▸ Data to examine
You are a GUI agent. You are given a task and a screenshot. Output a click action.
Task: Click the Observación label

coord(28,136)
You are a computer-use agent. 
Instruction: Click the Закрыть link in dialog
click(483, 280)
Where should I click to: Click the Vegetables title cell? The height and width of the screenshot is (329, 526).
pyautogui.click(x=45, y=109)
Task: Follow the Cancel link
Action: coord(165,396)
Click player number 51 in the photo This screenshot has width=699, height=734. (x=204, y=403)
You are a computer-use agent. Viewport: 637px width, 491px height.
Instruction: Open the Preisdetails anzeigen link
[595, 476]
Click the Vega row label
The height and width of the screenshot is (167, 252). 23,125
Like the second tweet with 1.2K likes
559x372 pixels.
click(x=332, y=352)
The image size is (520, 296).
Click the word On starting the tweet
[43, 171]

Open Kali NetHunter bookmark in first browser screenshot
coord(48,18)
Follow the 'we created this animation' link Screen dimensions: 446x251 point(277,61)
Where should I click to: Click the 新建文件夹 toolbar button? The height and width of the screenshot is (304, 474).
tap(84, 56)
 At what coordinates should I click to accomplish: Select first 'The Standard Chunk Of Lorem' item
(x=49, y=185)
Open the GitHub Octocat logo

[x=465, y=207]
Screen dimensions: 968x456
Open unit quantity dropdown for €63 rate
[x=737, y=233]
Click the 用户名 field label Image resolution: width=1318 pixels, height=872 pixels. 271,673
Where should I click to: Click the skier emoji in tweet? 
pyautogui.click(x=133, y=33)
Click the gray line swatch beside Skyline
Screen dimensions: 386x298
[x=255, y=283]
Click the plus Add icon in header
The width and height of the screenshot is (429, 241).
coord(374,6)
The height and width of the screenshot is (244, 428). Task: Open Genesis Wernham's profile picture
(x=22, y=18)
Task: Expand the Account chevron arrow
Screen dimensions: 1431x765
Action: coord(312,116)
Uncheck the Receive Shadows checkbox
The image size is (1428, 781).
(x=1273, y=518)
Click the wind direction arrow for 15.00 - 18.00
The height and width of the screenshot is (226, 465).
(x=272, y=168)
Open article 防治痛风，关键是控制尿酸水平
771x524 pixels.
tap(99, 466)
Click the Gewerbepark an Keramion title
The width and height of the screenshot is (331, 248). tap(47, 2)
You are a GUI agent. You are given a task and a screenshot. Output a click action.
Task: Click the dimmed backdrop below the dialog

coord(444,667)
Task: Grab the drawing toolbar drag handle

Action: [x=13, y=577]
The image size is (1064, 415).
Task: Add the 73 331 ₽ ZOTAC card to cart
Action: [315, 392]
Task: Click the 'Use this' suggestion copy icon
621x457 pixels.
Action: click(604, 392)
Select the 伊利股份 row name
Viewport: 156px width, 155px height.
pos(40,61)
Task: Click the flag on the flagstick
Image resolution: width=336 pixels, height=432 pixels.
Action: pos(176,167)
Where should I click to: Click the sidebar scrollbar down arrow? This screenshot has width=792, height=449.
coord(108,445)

▸ Task details
A complete, exact transcription of the data above is the required answer.

▸ Exercise result
You are a GUI agent. You are given a task and a screenshot. Output a click action.
Task: Click the Observación label

coord(28,136)
You are a computer-use agent. 
Instruction: Click the Закрыть link in dialog
click(483, 280)
Where should I click to: Click the Vegetables title cell? The height and width of the screenshot is (329, 526).
pyautogui.click(x=45, y=109)
Task: Follow the Cancel link
Action: coord(165,396)
Click player number 51 in the photo This screenshot has width=699, height=734. (x=204, y=403)
You are a computer-use agent. Viewport: 637px width, 491px height.
Instruction: Open the Preisdetails anzeigen link
[595, 476]
Click the Vega row label
The height and width of the screenshot is (167, 252). 23,125
Like the second tweet with 1.2K likes
559x372 pixels.
click(x=332, y=352)
The image size is (520, 296).
Click the word On starting the tweet
[43, 171]

Open Kali NetHunter bookmark in first browser screenshot
coord(48,18)
Follow the 'we created this animation' link Screen dimensions: 446x251 point(277,61)
Where should I click to: Click the 新建文件夹 toolbar button? The height and width of the screenshot is (304, 474).
tap(84, 56)
 At what coordinates should I click to accomplish: Select first 'The Standard Chunk Of Lorem' item
(x=49, y=185)
Open the GitHub Octocat logo

[x=465, y=207]
Screen dimensions: 968x456
Open unit quantity dropdown for €63 rate
[x=737, y=233]
Click the 用户名 field label Image resolution: width=1318 pixels, height=872 pixels. 271,673
Where should I click to: Click the skier emoji in tweet? 
pyautogui.click(x=133, y=33)
Click the gray line swatch beside Skyline
Screen dimensions: 386x298
[x=255, y=283]
Click the plus Add icon in header
The width and height of the screenshot is (429, 241).
coord(374,6)
The height and width of the screenshot is (244, 428). Task: Open Genesis Wernham's profile picture
(x=22, y=18)
Task: Expand the Account chevron arrow
Screen dimensions: 1431x765
Action: coord(312,116)
Uncheck the Receive Shadows checkbox
The image size is (1428, 781).
(x=1273, y=518)
Click the wind direction arrow for 15.00 - 18.00
The height and width of the screenshot is (226, 465).
(x=272, y=168)
Open article 防治痛风，关键是控制尿酸水平
771x524 pixels.
tap(99, 466)
Click the Gewerbepark an Keramion title
The width and height of the screenshot is (331, 248). tap(47, 2)
You are a GUI agent. You are given a task and a screenshot. Output a click action.
Task: Click the dimmed backdrop below the dialog

coord(444,667)
Task: Grab the drawing toolbar drag handle

Action: [x=13, y=577]
The image size is (1064, 415).
Task: Add the 73 331 ₽ ZOTAC card to cart
Action: [315, 392]
Task: Click the 'Use this' suggestion copy icon
621x457 pixels.
Action: click(604, 392)
Select the 伊利股份 row name
Viewport: 156px width, 155px height.
pos(40,61)
Task: Click the flag on the flagstick
Image resolution: width=336 pixels, height=432 pixels.
Action: pos(176,167)
Where should I click to: Click the sidebar scrollbar down arrow? This screenshot has width=792, height=449.
coord(108,445)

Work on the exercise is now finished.